Curioso é com efeito haver contingente significativo de indivíduos intolerantes a esses sinais nebulosos de flagrante conflito e que efetivamente o denunciam, mas que o façam dum viés cuja eficiência é mais do que discutível, uma vez que autopoliciam sua denúncia para dar a entender que apenas relativa a gravidade do contexto, motivados pe!a esperança vã de sobre essa base, a da atribuição de valor arbitrário ao trabalho do indivíduo, ser possível superar todas as dissensões que, não por acaso, ela própria cria. O propósito - não menos alimentado pela hipocrisia - de preservar a todo custo contrato social que por princípio não tem como sustentar-se nem produzir efeitos diferentes não poderia, ele próprio, ter efeito mais tóxico, revelando e propagando a ignorância em cujos interstícios vêm instalar-se iniciativas ainda mais atrevida e explicitamente indistinguíveis da guerra, a de fato, como o extermínio sumário de toda dissidência do pensamento hegemônico, desta feita lavradas em lei.

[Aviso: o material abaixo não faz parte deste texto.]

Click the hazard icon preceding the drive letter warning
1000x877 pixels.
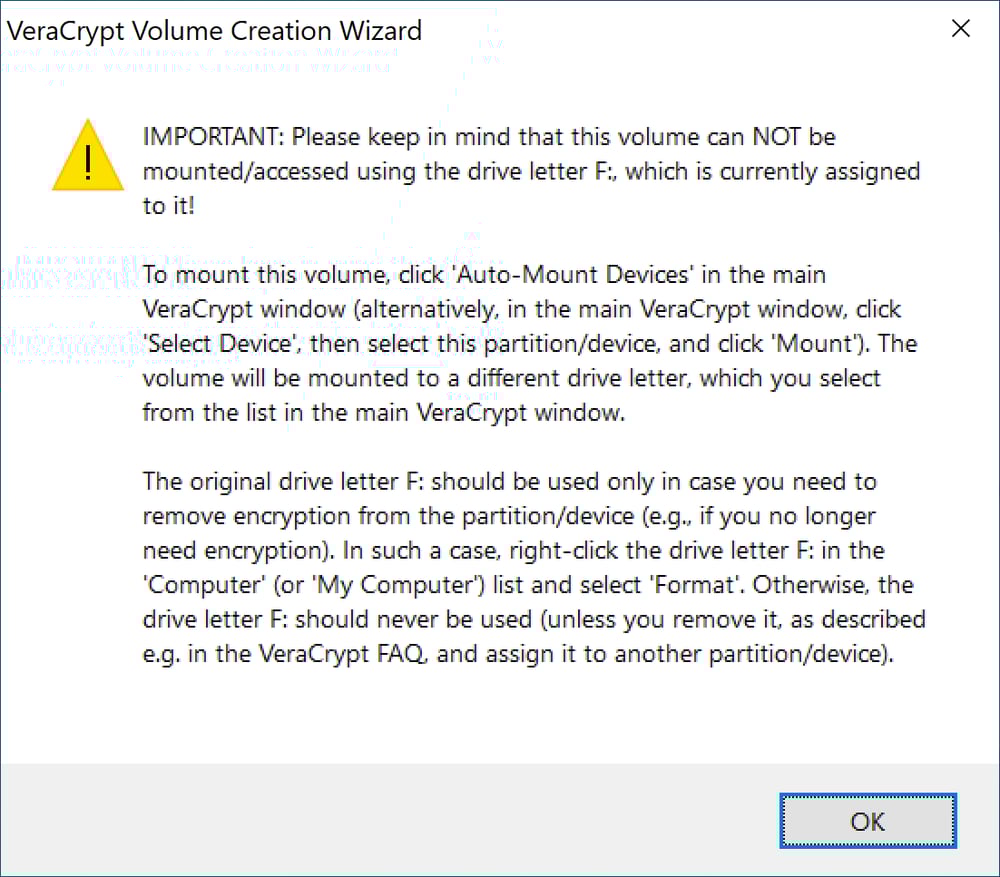87,162
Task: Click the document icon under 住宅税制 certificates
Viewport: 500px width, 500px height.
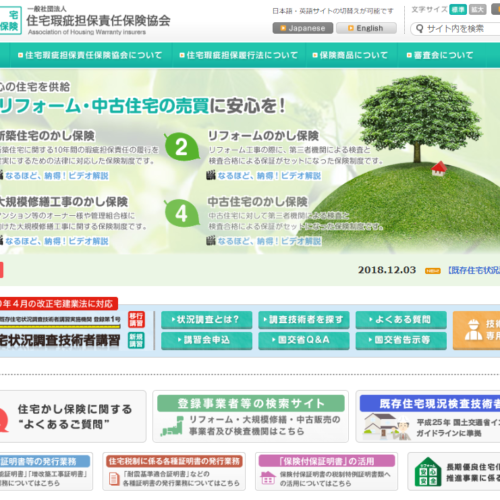Action: pyautogui.click(x=114, y=479)
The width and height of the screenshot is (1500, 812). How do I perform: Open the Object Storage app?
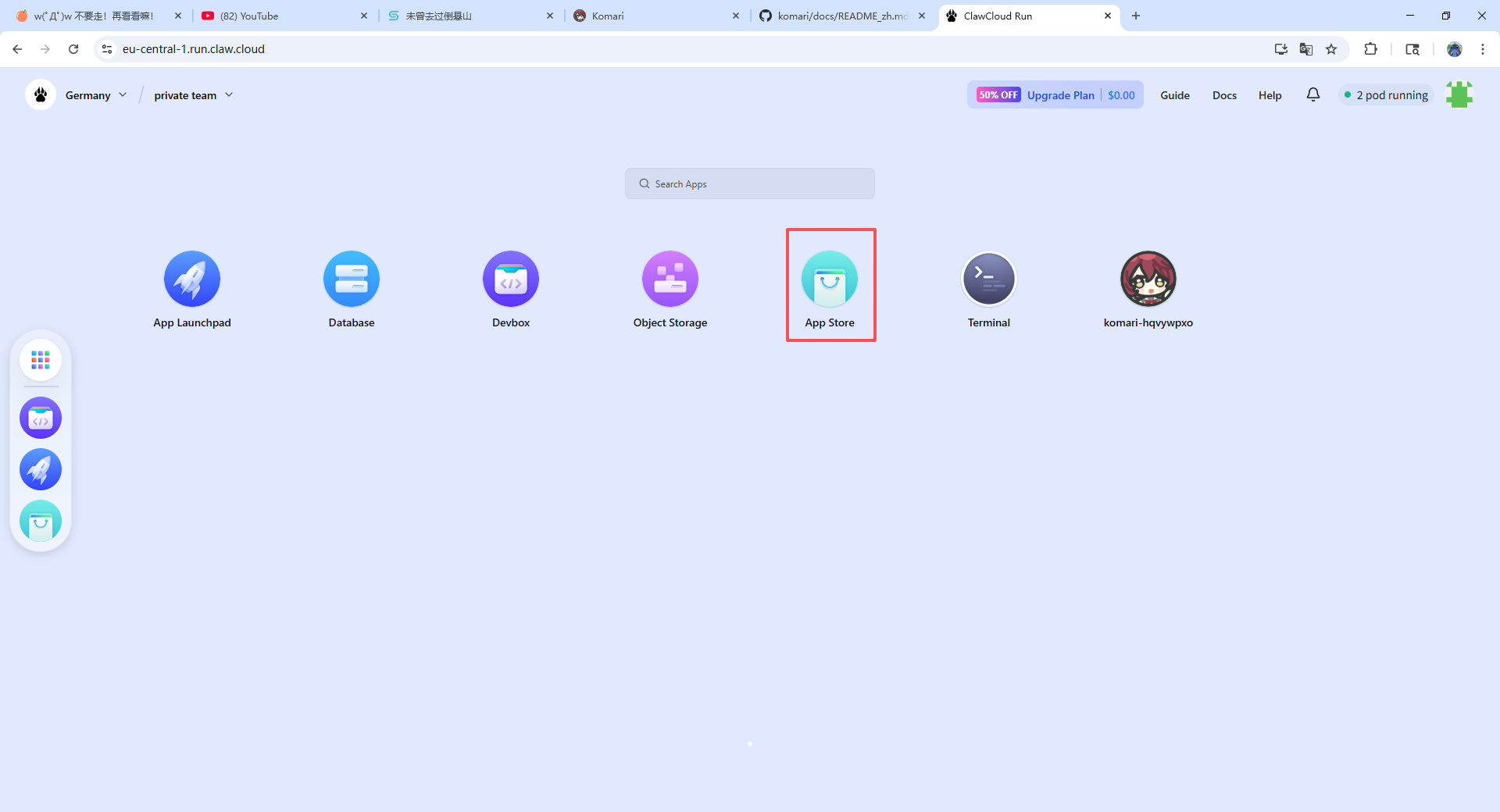[x=670, y=279]
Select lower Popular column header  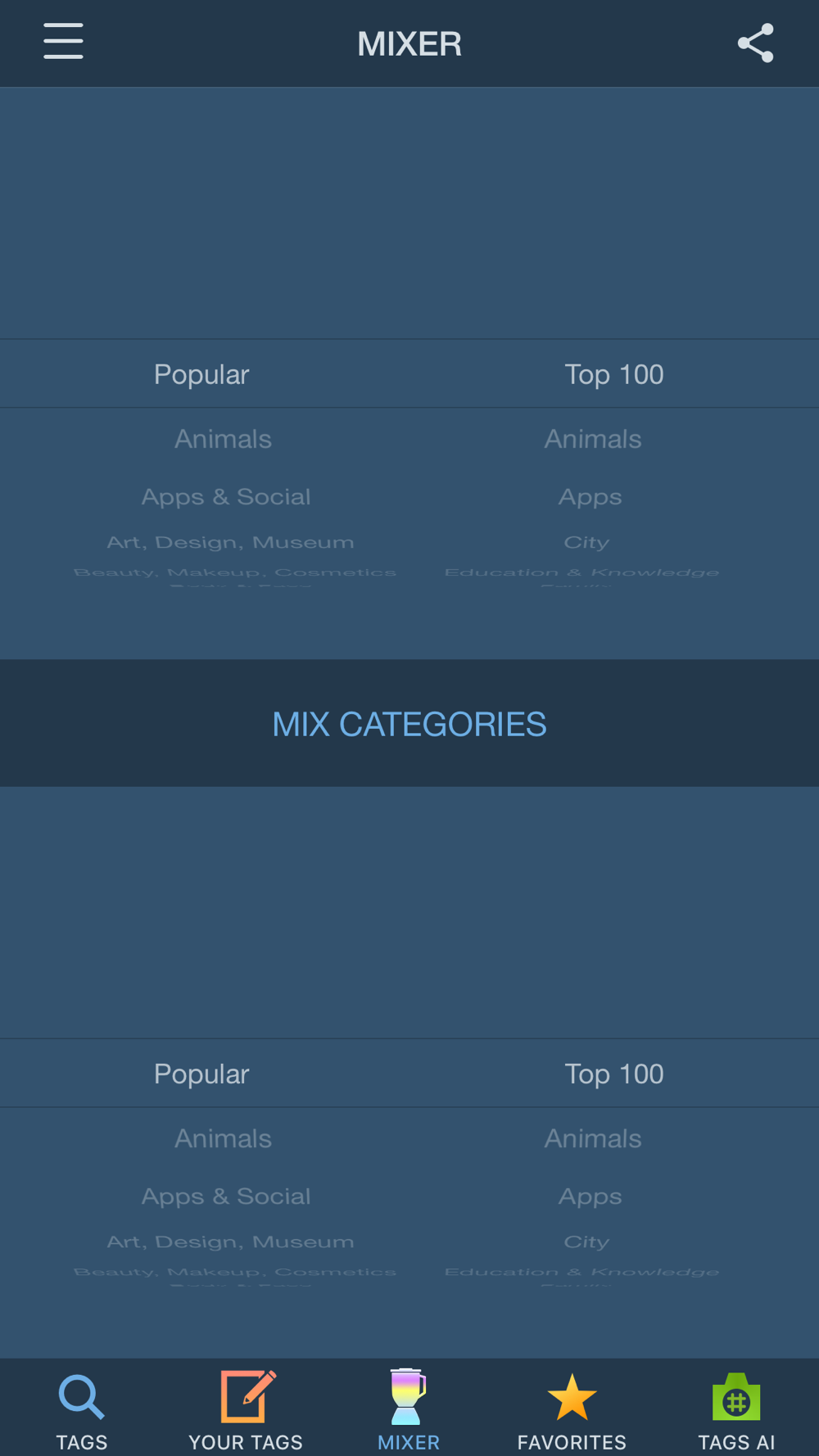[x=201, y=1074]
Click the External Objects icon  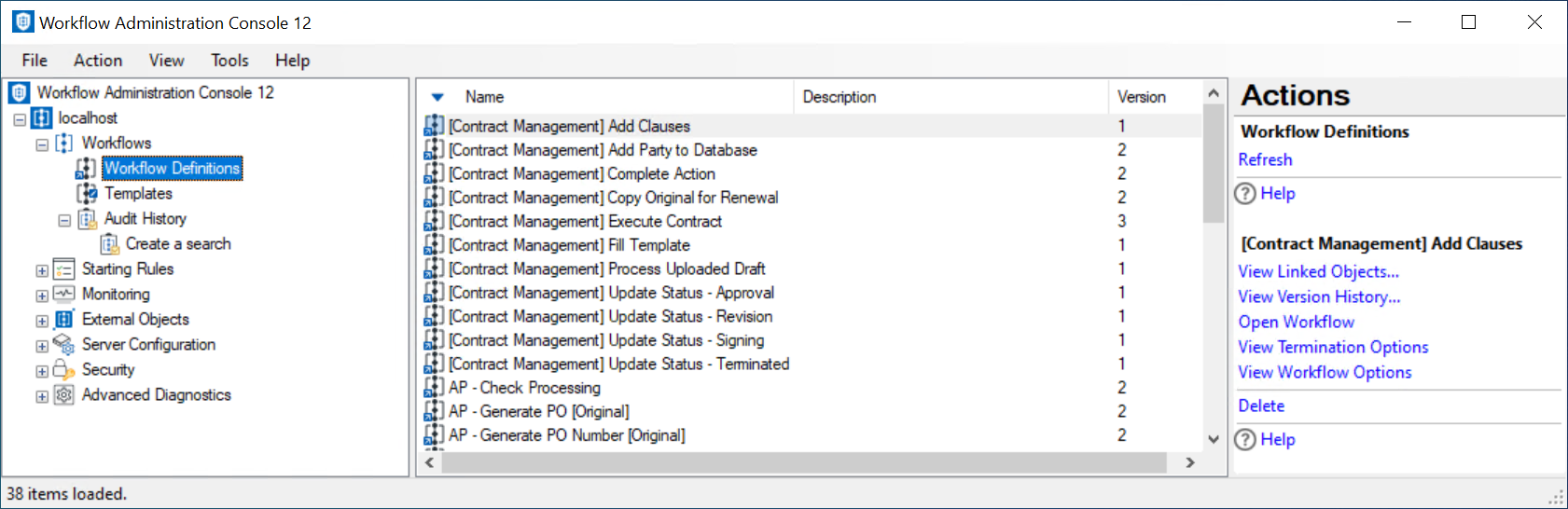pos(63,319)
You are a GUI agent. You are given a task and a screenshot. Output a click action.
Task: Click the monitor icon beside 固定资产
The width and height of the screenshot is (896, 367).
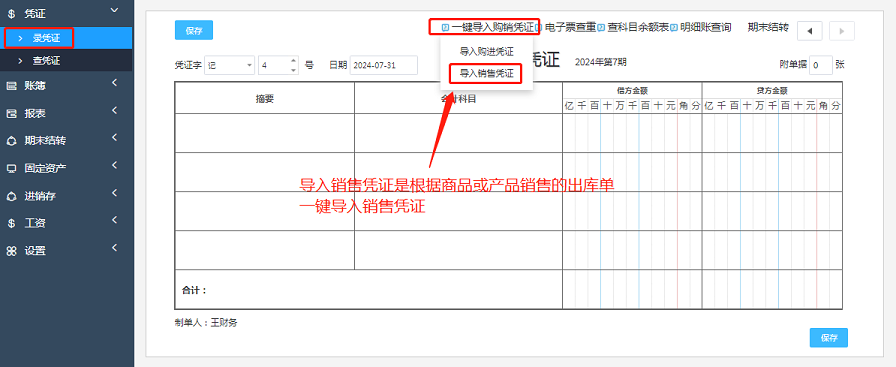coord(11,169)
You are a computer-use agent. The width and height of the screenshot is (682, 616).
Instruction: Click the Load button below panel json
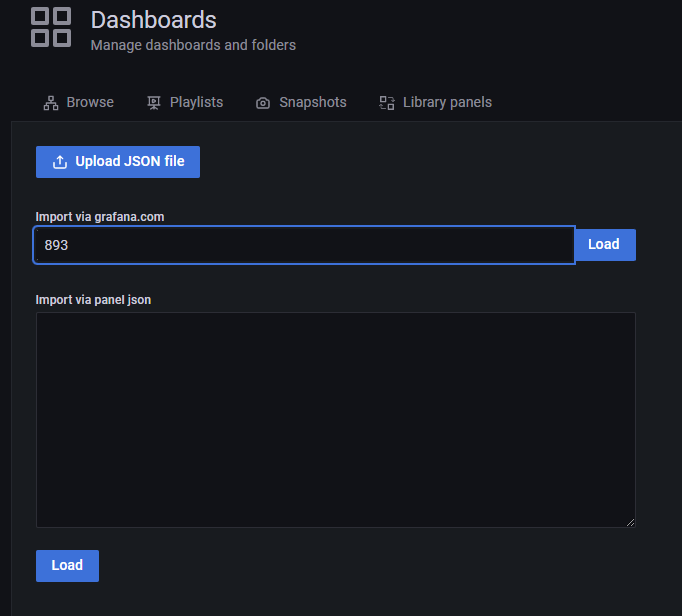click(x=67, y=566)
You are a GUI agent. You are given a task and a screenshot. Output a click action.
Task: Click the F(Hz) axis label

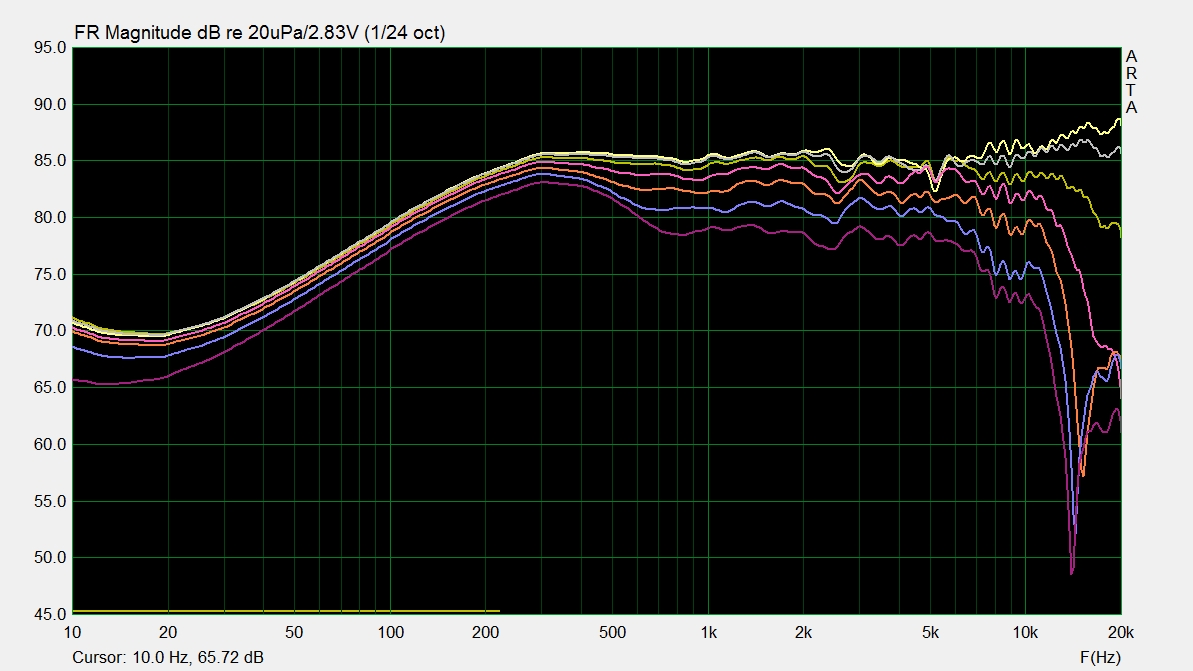point(1100,657)
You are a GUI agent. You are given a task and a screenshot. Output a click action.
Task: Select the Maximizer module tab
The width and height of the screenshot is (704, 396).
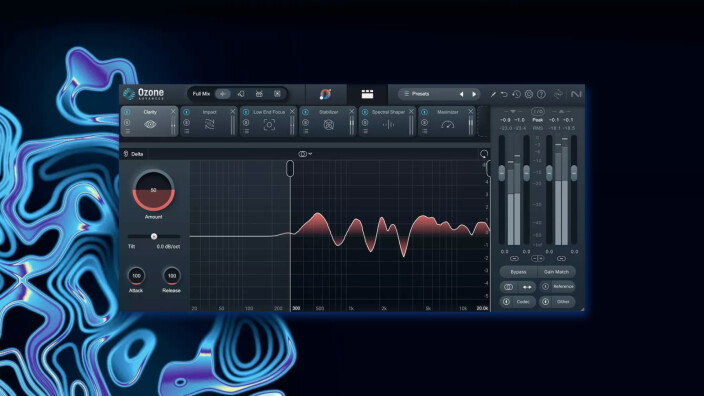tap(447, 121)
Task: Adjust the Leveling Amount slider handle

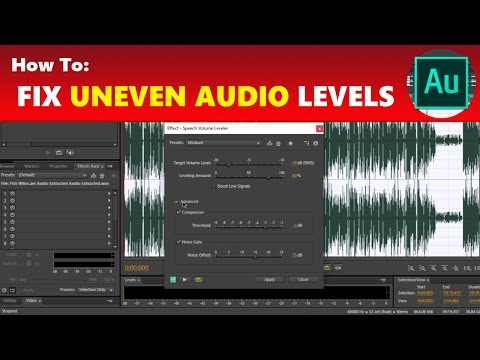Action: pos(268,178)
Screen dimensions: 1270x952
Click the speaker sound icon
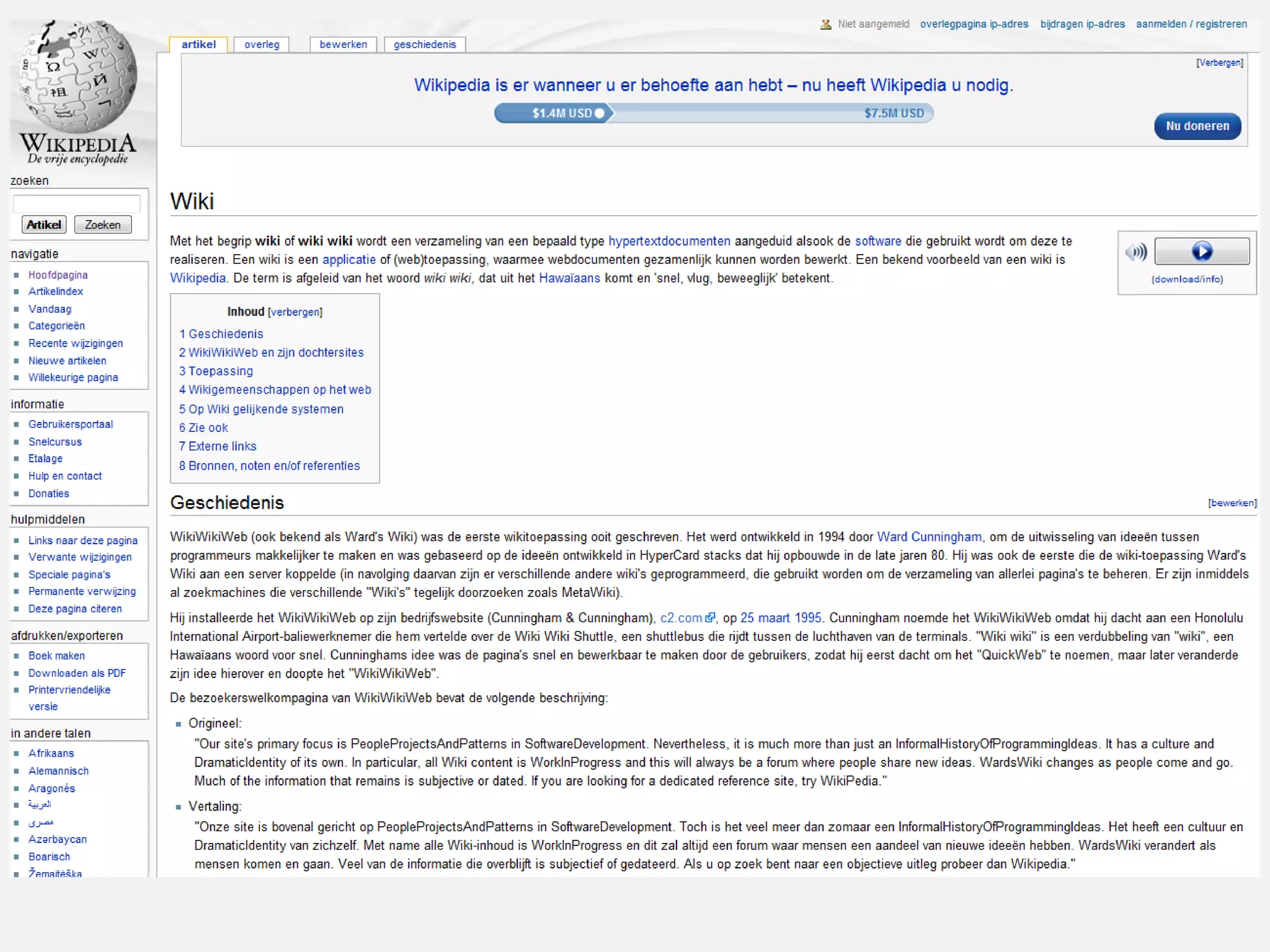tap(1136, 252)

O quadro geral não poderia ter mais clareza, confirmada ostensivamente pela consulta à História, seja qual for o período observado: existir sob tensão maior - e intolerável - ou menor - e não por isso insofrida - é a norma permitida pelo 'dinheirismo', ainda que, por exemplo, se homogeinize a valoração do trabalho, pautando-a pelo quanto ele dura, como de maneira assistemática se procura ainda fazer, porque mesmo assim permanece franqueada a circulação da cobiça, que ao custo mesmo de grandes sacrifícios individuais tenderá a produzir o que excede o necessário, que terá de viabilizar-se em termos econômicos, o que só se dá com a criação artificiosa de necessidade, para não dizer de adição, e assim de mais cobiça, num ciclo cujo fim não difere do causado pela disparidade de valor do trabalho independentemente do quanto dure. E a solução, para muitos decorrência necessária de alguma conflagração final ou catástrofe que determine maneira diversa de distribuir riqueza, está no entanto à distância de um passo único, o de rejeitar de uma vez só e coletivamente as 'facilidades' do uso do dinheiro, mas que não pode ser dado sem longas conversações que, não devido à duração, mas à profundidade que têm de assumir, não vêm atraindo a necessária, urgente consideração.